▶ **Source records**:
========
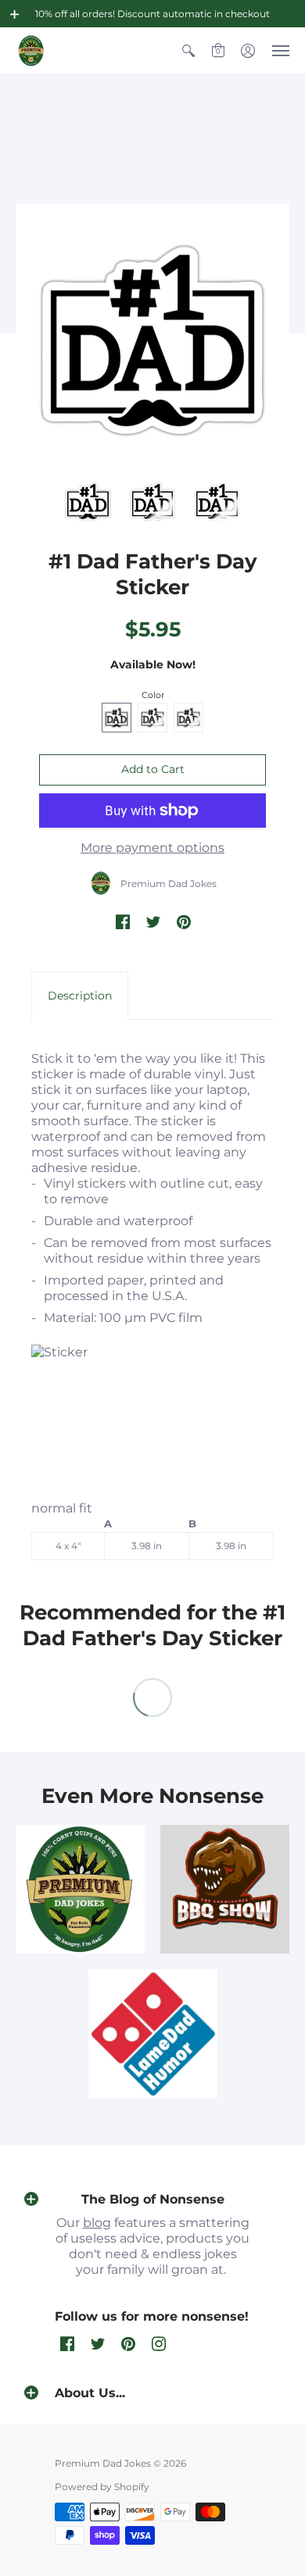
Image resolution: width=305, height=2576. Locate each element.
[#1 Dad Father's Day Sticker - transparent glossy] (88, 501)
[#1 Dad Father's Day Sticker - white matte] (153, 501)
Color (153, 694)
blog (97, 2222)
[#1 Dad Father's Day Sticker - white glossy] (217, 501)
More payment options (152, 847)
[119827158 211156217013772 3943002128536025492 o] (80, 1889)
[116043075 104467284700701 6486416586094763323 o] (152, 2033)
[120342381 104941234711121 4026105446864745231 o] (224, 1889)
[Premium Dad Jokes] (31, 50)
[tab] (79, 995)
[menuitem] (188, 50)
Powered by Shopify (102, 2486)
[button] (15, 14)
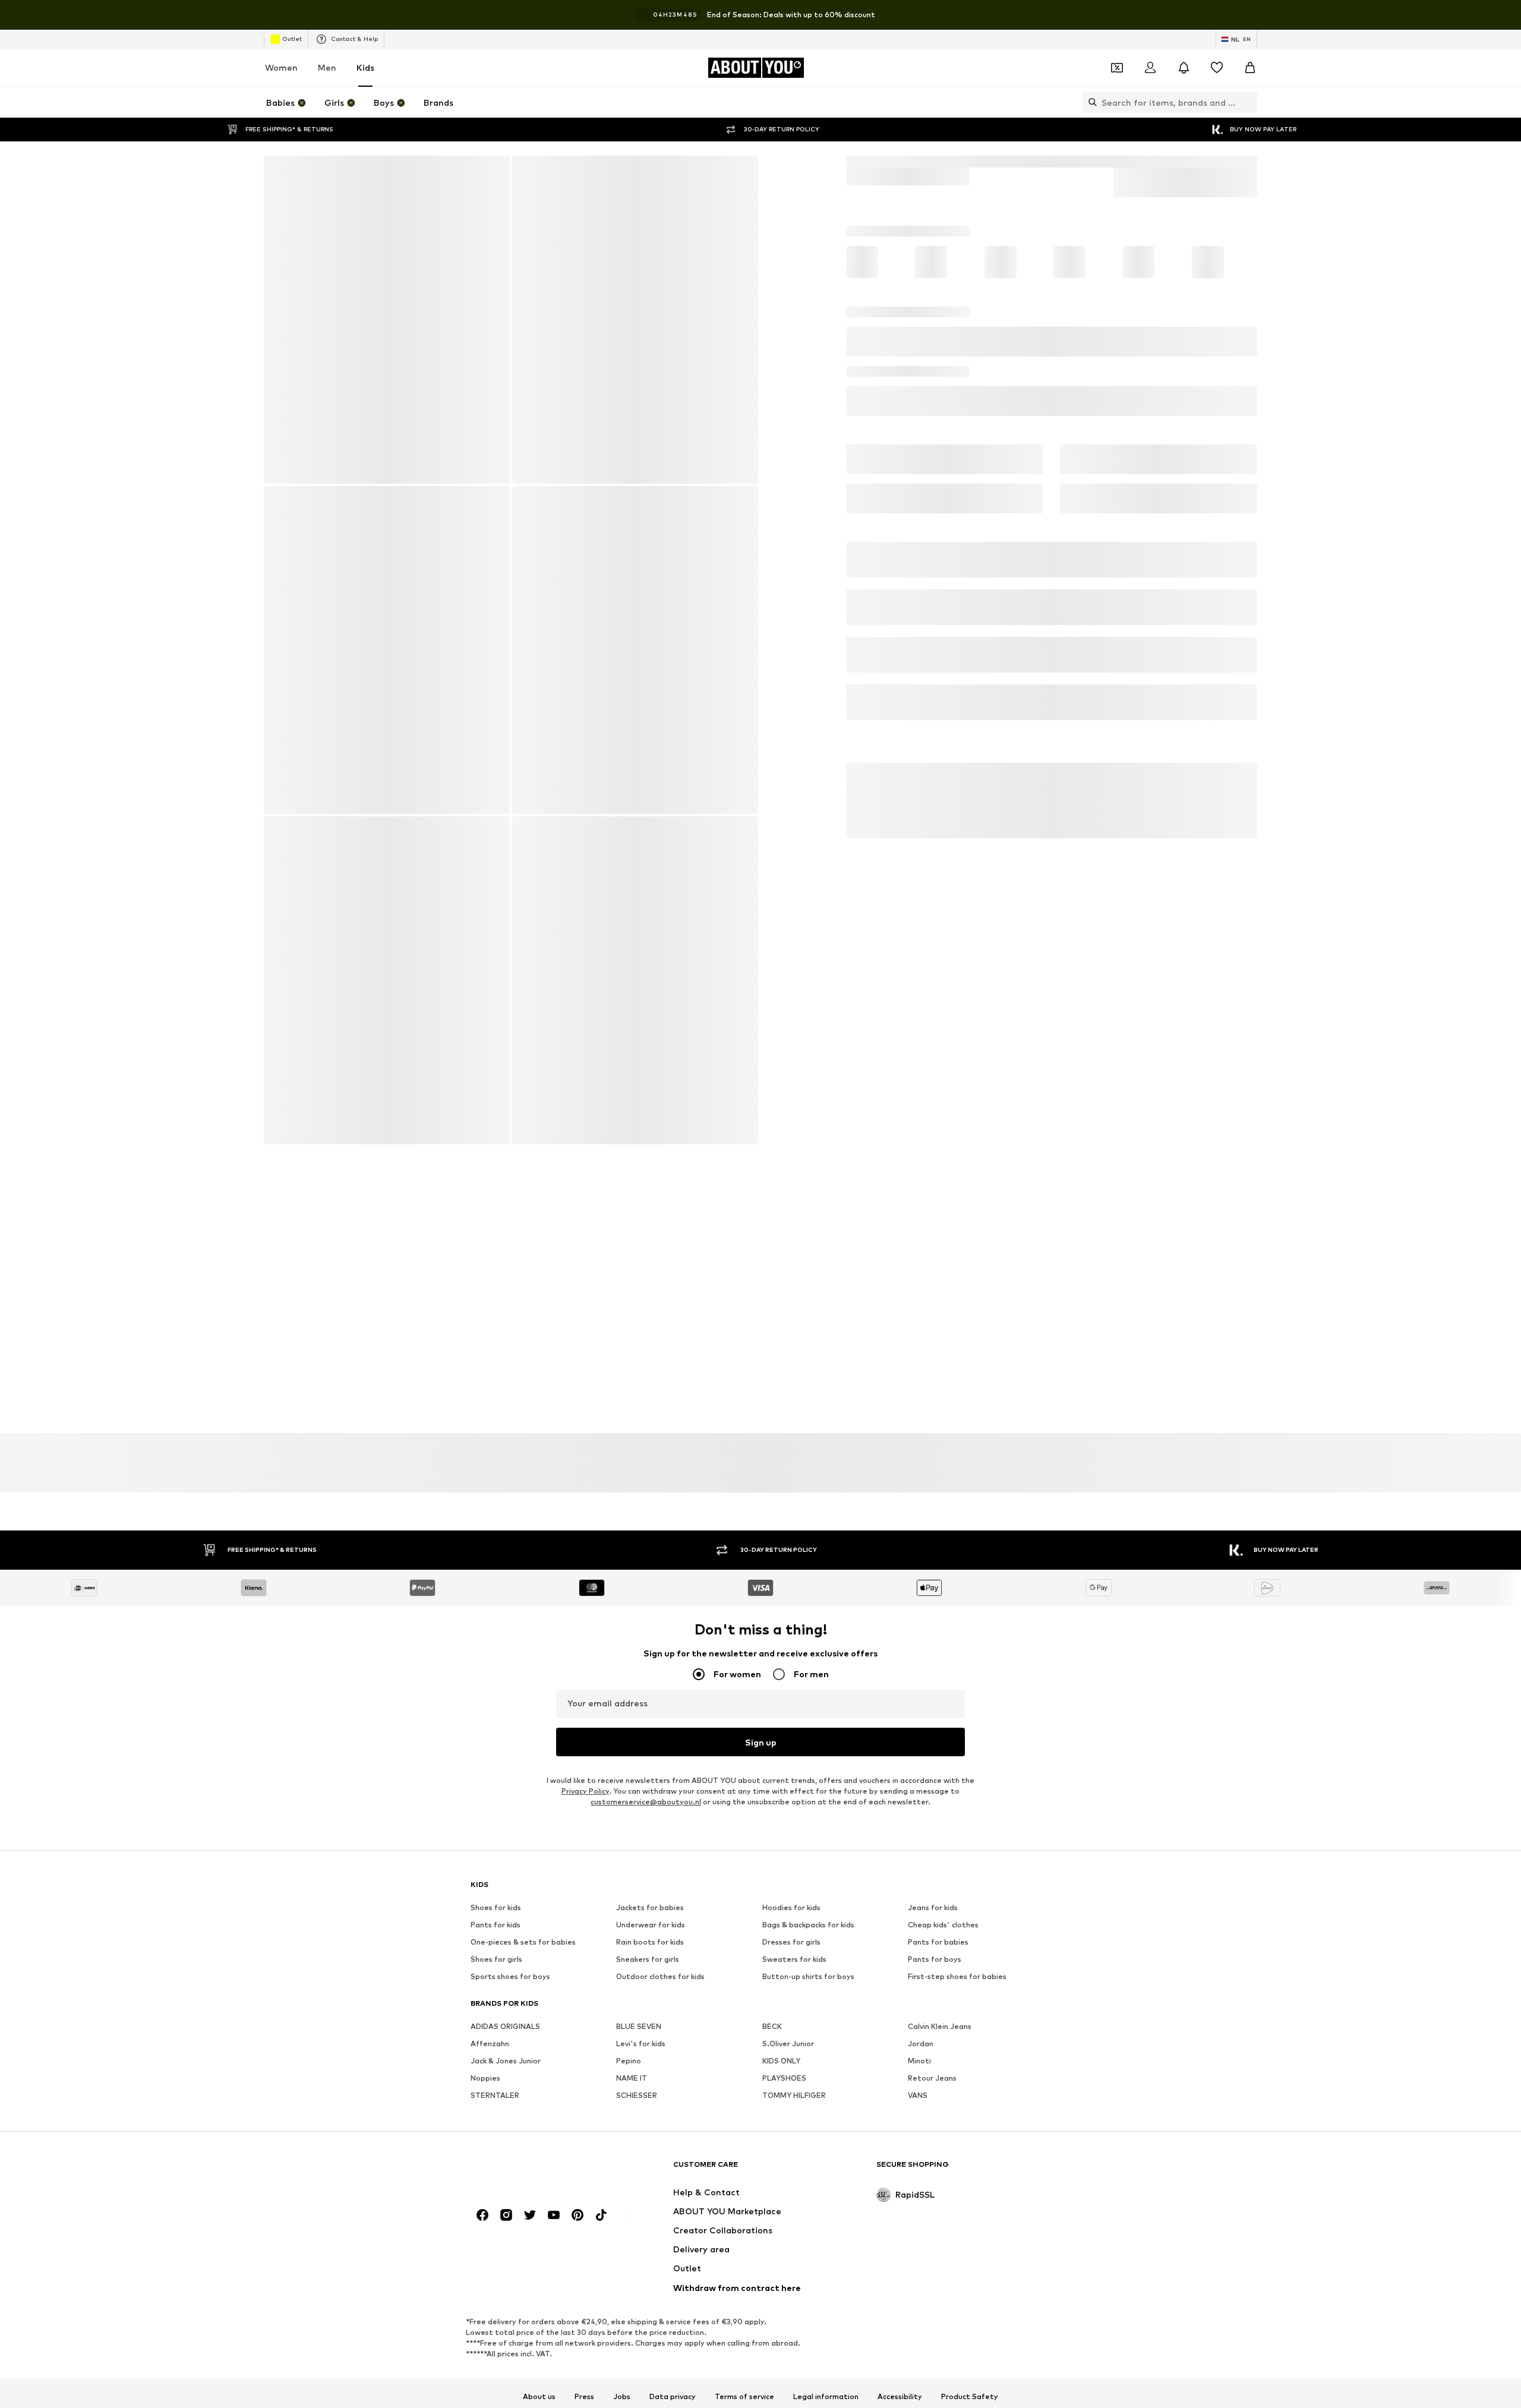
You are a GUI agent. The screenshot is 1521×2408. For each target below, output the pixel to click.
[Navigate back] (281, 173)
========
▶ **WHAT YOU SHOULD DO**: How many lines of the data contain the word "glossy"? Answer with the number alone.

▶ **ANSWER SECTION**: 2